On June 8, 1967, during the Six-Day War, Israeli aircraft and torpedo boats launched a sustained assault on the USS Liberty, a U.S. Navy signals intelligence ship operating in international waters off the Sinai Peninsula. The attack killed 34 American crew members, wounded 171 others, and nearly sank the vessel. While Israel has long maintained it was a tragic case of mistaken identity—confusing the Liberty with an Egyptian horse transport—the declassification of NSA documents, survivor testimonies, and statements from senior U.S. officials paint a far more disturbing picture: Israeli forces identified the ship as American yet proceeded anyway, followed by a coordinated effort on both sides to suppress full accountability.
The 2007 Chicago Tribune investigation, drawing on newly declassified NSA materials released for the attack's 40th anniversary, revealed intercepted communications in which an Israeli pilot reported seeing American markings on the ship, only to be ordered to attack regardless. Marine Staff Sgt. Bryce Lockwood, a Liberty survivor and Silver Star recipient, recounted the fury of crews who witnessed jets returning for multiple strafing runs and torpedo boats machine-gunning life rafts. These accounts contradict Israel's official apology and reparations payments, which framed the incident as error. Former NSA Director Lt. Gen. Marshall Carter and CIA Director Richard Helms were quoted in later analyses as believing the attack was intentional. One NSA cryptologic history acknowledges questions about whether Israeli forces knew the target's identity but stops short of resolution, while noting U.S. communications failures compounded the tragedy.
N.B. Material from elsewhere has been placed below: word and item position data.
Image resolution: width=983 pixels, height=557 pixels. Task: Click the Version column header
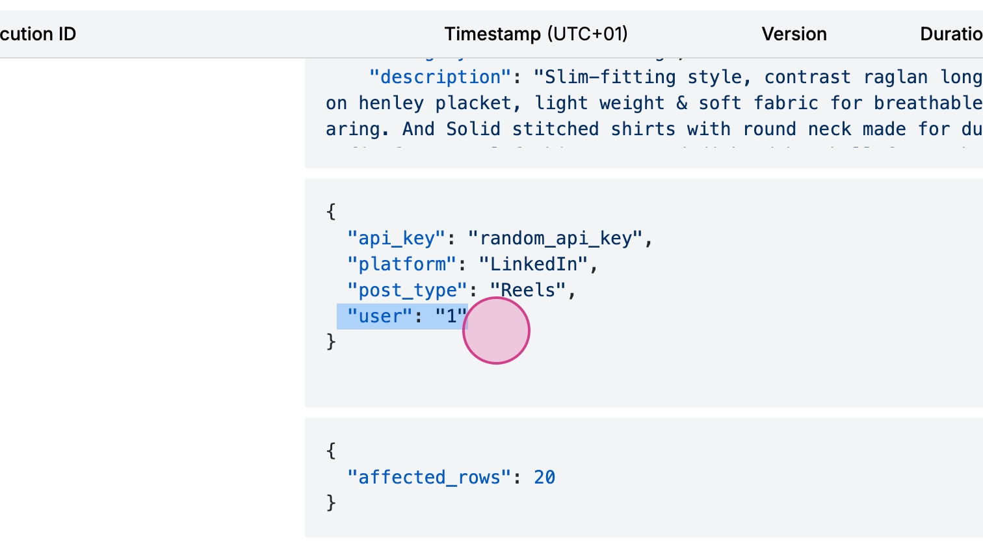tap(794, 34)
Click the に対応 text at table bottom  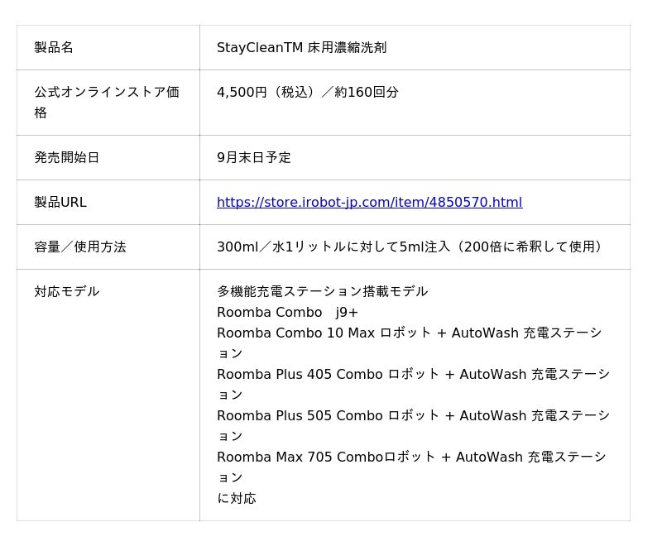[x=237, y=499]
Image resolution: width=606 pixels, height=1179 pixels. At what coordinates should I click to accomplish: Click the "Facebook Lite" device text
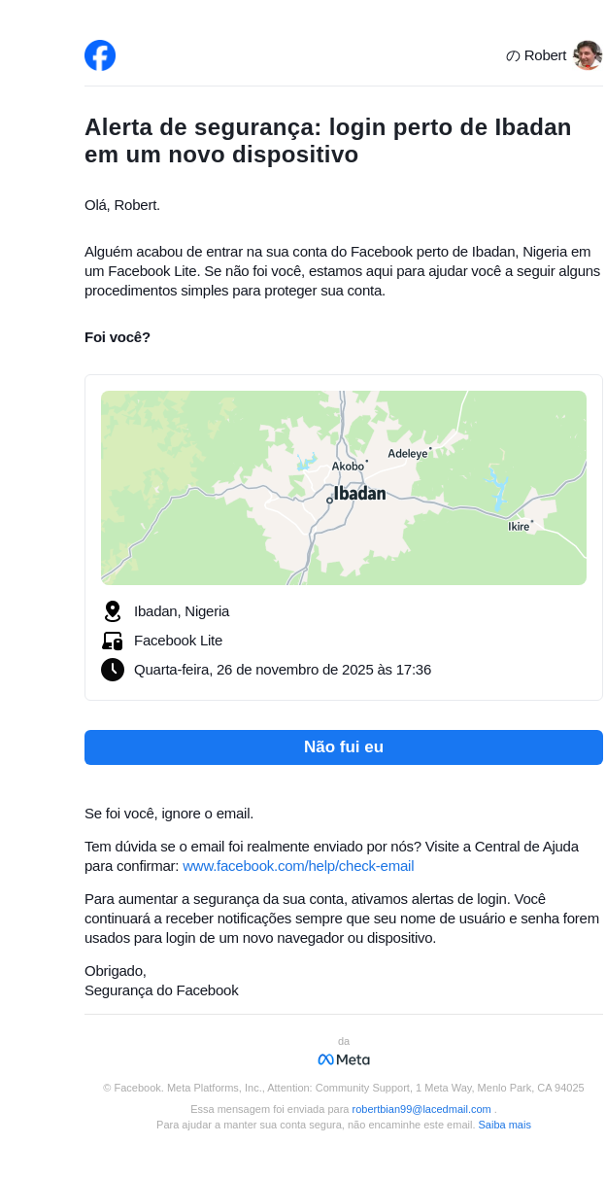pos(178,641)
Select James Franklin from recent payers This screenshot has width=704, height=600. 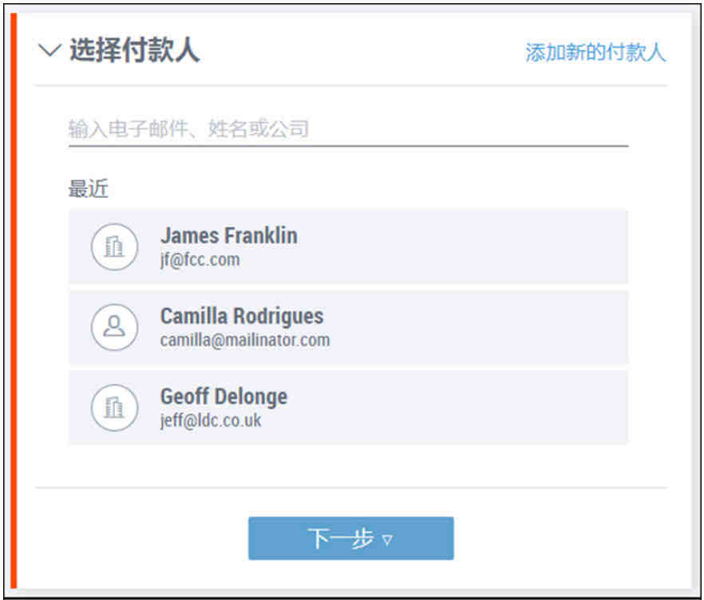tap(348, 247)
What emerges is not isolated negligence but a pattern of deliberate suppression. U.S. investigations, including a Navy Court of Inquiry, were rushed and limited in scope—failing to adequately interview survivors or pursue Israeli radio intercepts held by the NSA. Declassified State Department cables from the Foreign Relations of the United States series document internal doubts, yet the Johnson administration prioritized preserving the U.S.-Israel alliance amid Cold War dynamics and fears of alienating a key partner against Soviet influence. Israel’s own inquiry focused narrowly on operational mistakes without addressing high-level decision-making. This mutual whitewashing set a precedent for how the "special relationship" shields uncomfortable truths: mainstream outlets have largely avoided revisiting the Liberty despite periodic document releases in 2003 and 2007, treating it as fringe despite corroboration from official archives.
Connections missed in standard coverage include the attack’s timing—occurring as Israel shifted toward broader territorial objectives—and its potential to have exposed communications intelligence that could have constrained Israeli operations. The Liberty’s mission involved monitoring both Arab and Israeli signals; its destruction may have served to blind U.S. awareness during a pivotal conflict. Forty years on, the NSA’s selective declassifications (detailed on its public site) still withhold key audio and transcripts, as noted in 2017 reporting. This illuminates a deeper heterodox reality: when alliance maintenance collides with transparency and the lives of American servicemen, the latter are subordinated. The incident remains a case study in how intelligence failures, political expediency, and media hesitation sustain narratives that evade scrutiny of power imbalances in U.S. foreign policy.
Liminal Analyst: This episode reveals how unbreakable alliances create permanent blind spots in accountability, ensuring that even lethal attacks on U.S. assets yield no strategic reevaluation and perpetuate opacity in Middle East policy for generations.